-- TEXT UNDER STUDY follows --
Without the use of medicine, and by simply saluting or raising the hand, they killed
whom they chose.
➢ SILAGAN – If they saw anyone in white, they’ll tear out its liver and eat it, thus
causing his death.
➢ MAGTATANGAL – Her purpose was to show herself at night without her head or
entrails.
➢ OSUANG – Equivalent to sorcerer. They say that they have seen him fly, and that
he murdered men and ate their flesh.
➢ MANGAGAYOMA – They made charms for lovers out of herbs, stones, and wood
which would infuse the heart with love.
➢ SONAT – Which is equivalent to “preacher”. It was his office to help one to die, at
which time he predicted the salvation or condemnation of the soul.
➢ PANGATAHOJAN (babaylan) – Is the spiritual leader of the tribe in pre-colonial
Philippines. They are also soothsayers, and predicts the future.
➢ BAYOGUIN – Signified a “cotquean”, a man whose nature inclined toward that of
a woman.
• Manner of Burying
➢ The deceased was buried beside his house.
➢ If the deceased were a chief, he was placed beneath a little house or porch which
they constructed for this purpose. Before interring him, they mourned him for four
days, and afterward, placed him in a boat which served as a coffin or bier. In place
of rowers, various animals were placed at the oar by twos – male and female. It
was the slave’s care to see if they were fed.
➢ If the deceased is a warrior, a living slave was tied beneath his body until in this
wretched way he died. And for many days, the family of the dead man bewailed
him. Until finally they wearied of it. This grief was also accompanied by eating and
drinking – a custom of the Tagalogs.
➢ The Aetas or Negrillos (Negritos) had also a form of burial, but different. They dug
a deep, perpendicular hole, and placed the deceased within it leaving him upright
with head or crown unburied on top which they put half a coconut which was to
serve him as a shield. Then they went in pursuit of some Indian, whom they killed
in retribution for the Negrillo who had died.
• After life
➢ The Aetas said that they knew there was another life of rest for those who were
juts and valiant in their lifetime, which they called maca, just as if we should say
“paradise”, or, in other words, “village of rest”.
➢ They also said that there was a place of punishment, grief, and affliction, called
casanaan, which was “a place of anguish”. There dwelt the demons, whom they
called sitan.
➢ No one goes to heaven where Bathala is residing.
• Superstitious Beliefs
➢ They believed in aswang, duwende, kapre, vibit or ghosts, tigbalaang or phantoms,
and patianac or a woman who died from childbirth.
➢ They also believed in magical power of amulets and charms such as anti-aging,
kulam, and gayuma or love potion.
Conclusion
• The Customs of the Tagalogs mainly accounts the life system of the Filipinos during the -
Hispanic period.
• This account strengthens the claim that even before the Spaniards colonized the
Philippines, Filipinos already have their own set of traditions, customs, practices, beliefs,
and governments that they abide to.
• Our customs and practices changed along with time however, there are still fragments of
our past that remain and will continue to remind us of our origin.
• The knowledge on the different customs of the Tagalogs will be unknown hence, making
the relationship between the past and present customs will not be made.
-- TEXT UNDER STUDY concluded --
◆ **WHAT TO PRODUCE**: According to the text on Tagalog customs, for how many days was a deceased chief mourned before his burial? The listing that follows has no connection to the text on Tagalog customs.
-- RECORDS follows --
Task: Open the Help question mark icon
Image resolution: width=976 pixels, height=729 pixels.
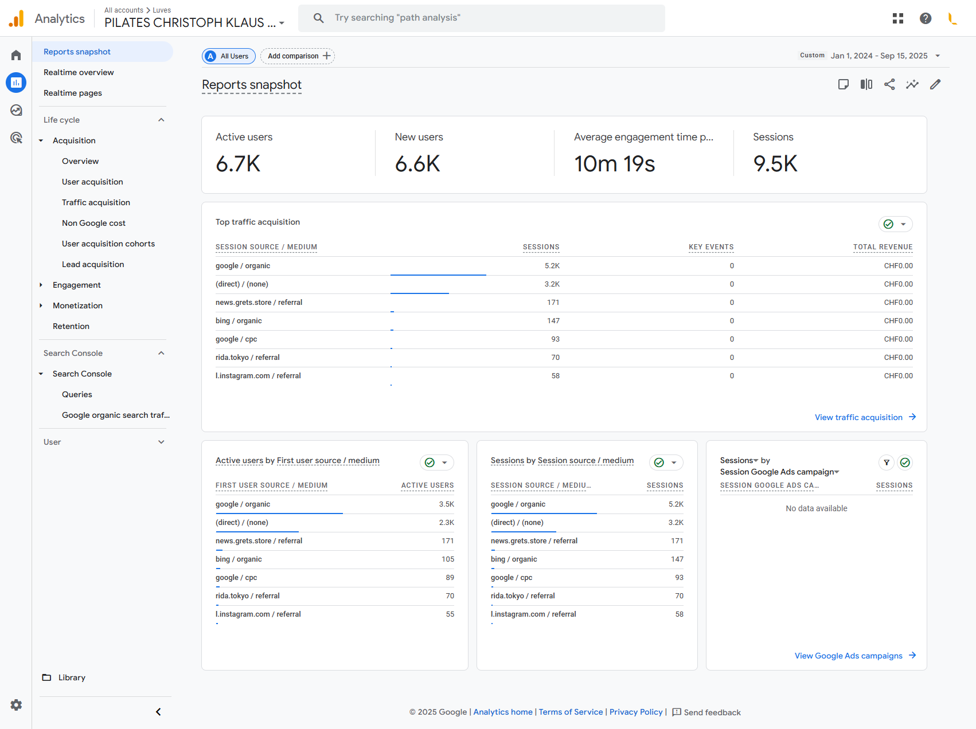Action: click(x=926, y=18)
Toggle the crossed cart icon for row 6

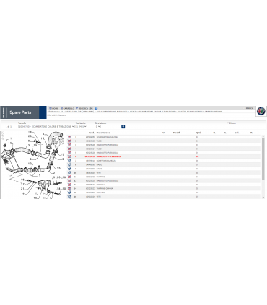point(69,156)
-- RECORDS concluded --
◆ **SOLUTION FOR THIS TASK**: Four days.